X300Aがデスクトップで力を発揮するだろうと僕が見込んだその理由。それはX300AがKEFの象徴的技術である同軸ドライバー・ユニット「Uni-Q」を採用していることだ。ご存知の方には要らぬ説明だろうが説明しておこう。

一見するとドライバー1基のフルレンジ1発構成スピーカーにも見えるが、これがKEFの誇る同軸Uni-Qドライバー

高音再生用にトゥイーター、低音再生用にウーファーというドライバーをそれぞれ搭載する2ウェイ構成のスピーカーは、高音から低音まで幅広く充実した再生が行える。しかし一方で、高音と低音が別のドライバー=別の位置から放射されるため、そのズレによって音の定位(フォーカスや配置)が甘くなるという弱点もある。

そこで登場、同軸ドライバー! 同軸ドライバーとはざっくりと言うと、ウーファーの中央部分にトゥイーターを埋め込んだ形で合体させたドライバー。こうするとウーファーとトゥイーターの中心軸が同じくなる=すなわち同軸! これで定位の問題は解決だ!

中心部のこれが実はツイーター。妙なフィンが付いているがそれも音響的な意味がある(後述)

そしてここからは僕の意見だが、同軸ドライバーの効果はスピーカーとリスナーの距離が近いほどにより顕著になる。人間の耳はより近距離であるほどに音の出た位置を正確に認識する。

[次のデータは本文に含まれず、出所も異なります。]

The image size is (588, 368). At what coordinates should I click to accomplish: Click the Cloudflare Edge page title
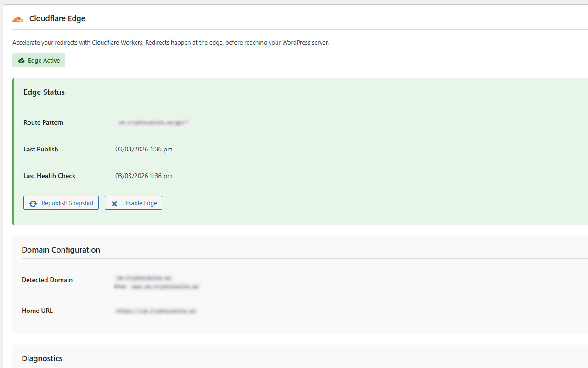(x=57, y=18)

デスクトップ設置での超ニアフィールド・リスニングでは、トゥイーターとウーファーが普通に別々に配置されていると、違和感をより感じやすいと言える。そこで同軸配置の効果が大きい! …はずなのだ。そこは後ほどの試聴チェックで確認したい。

■96/24USB-DAC機能付きバスレフ型スピーカー。X300Aの仕様を一挙にご紹介!

まずはX300Aのその他の概要を確認しておこう。

Uni-Qドライバーは130mm径ウーファーと25mm径トゥイーターで構成される。振動板の材質は軽量で剛性の高いマグネシウム・アルミニウム合金。軽い=軽快に振動する、剛性が高い=正確に振動するわけだ。トゥイーターの前方に設置されているフィンは「タンジェリンウェーブガイド」というもので、トゥイーターから放射される高音を良い具合に拡散させて音を調整する役割がある。

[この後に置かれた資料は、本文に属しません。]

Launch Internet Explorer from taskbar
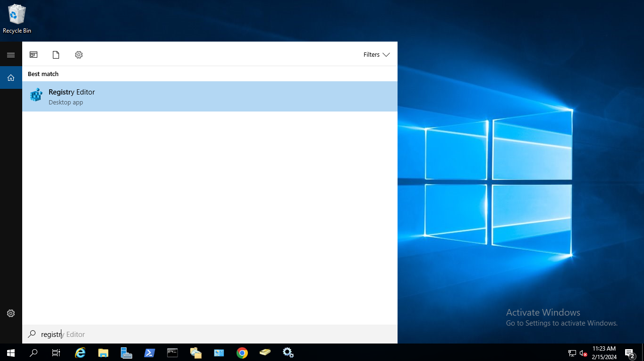 click(80, 352)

スピーカーとしての基本構造としてはバスレフ型を採用。空気を抜きつつ共鳴させて低音を増強する筒=バスレフのポートが背面に搭載されている。

すぽっと空いているバスレフポート。音量を上るとベースやバスドラムの低音に合わせてここから空気が吹き出るのがわかる

この点は本機の設置において重要なポイントだ。バスレフポートからは共鳴した低音が放出される。そのため本機の背面近くに壁面があると、そこで音が壁との間に響いて低音がさらに膨らむ場合があるのだ。この場合の膨らむというのは意図しない膨らみであり、好ましくない結果になる場合も多い。この点は試聴時に確認する。

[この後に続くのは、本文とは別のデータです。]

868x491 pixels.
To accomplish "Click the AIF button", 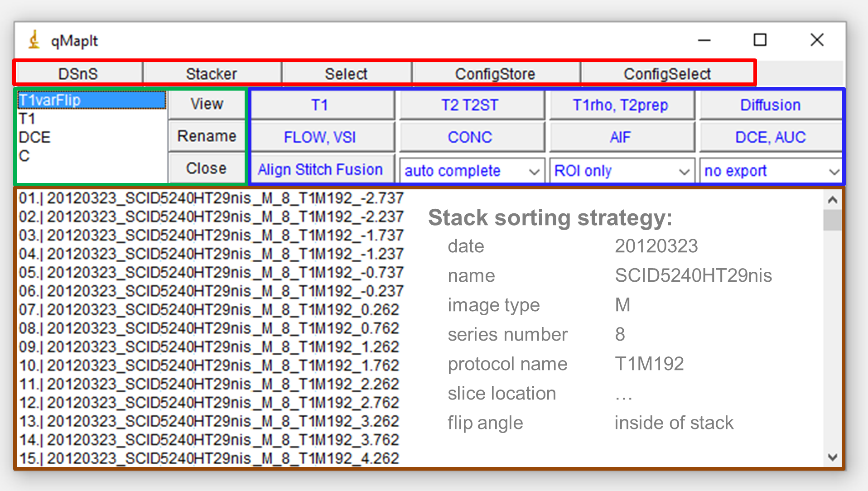I will point(620,137).
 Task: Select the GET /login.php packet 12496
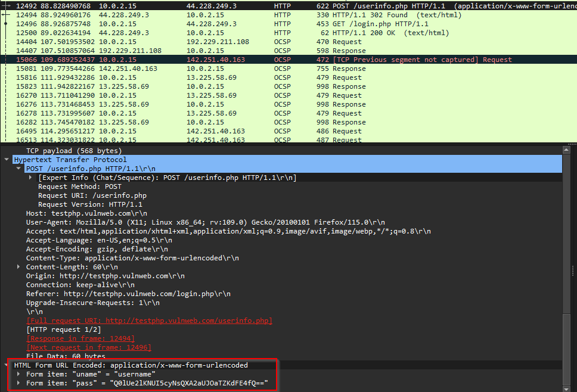pos(238,24)
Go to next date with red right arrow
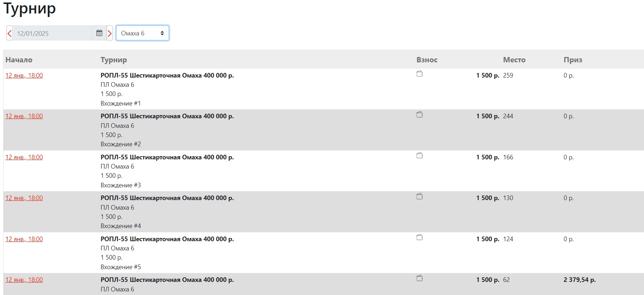Viewport: 644px width, 295px height. coord(110,33)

それとも関連するが、本機にはバスレフポートに詰めるスポンジも付属する。これはポートに入れる空気抵抗であり、低音が出過ぎる場合などにはこれを使うことでバスレフの効き具合を弱くすることができるのだ。

これが付属のスポンジ。二重構造になっていて、そのまま使うか中央部を抜いて使うかでバスレフの調整の具合を選択できる

このようにバスレフポートに詰め込んで使う

USB-DAC部分の基本スペックは96kHz/24bitまでの対応。PCとの伝送にはアシンクロナス方式を採用している。本機の側のより正確なクロック(基準信号)をベースに伝送することで音質に有害なジッターの発生を抑えている。左右のスピーカーの接続部もUSBなのは面白い、というか珍しい。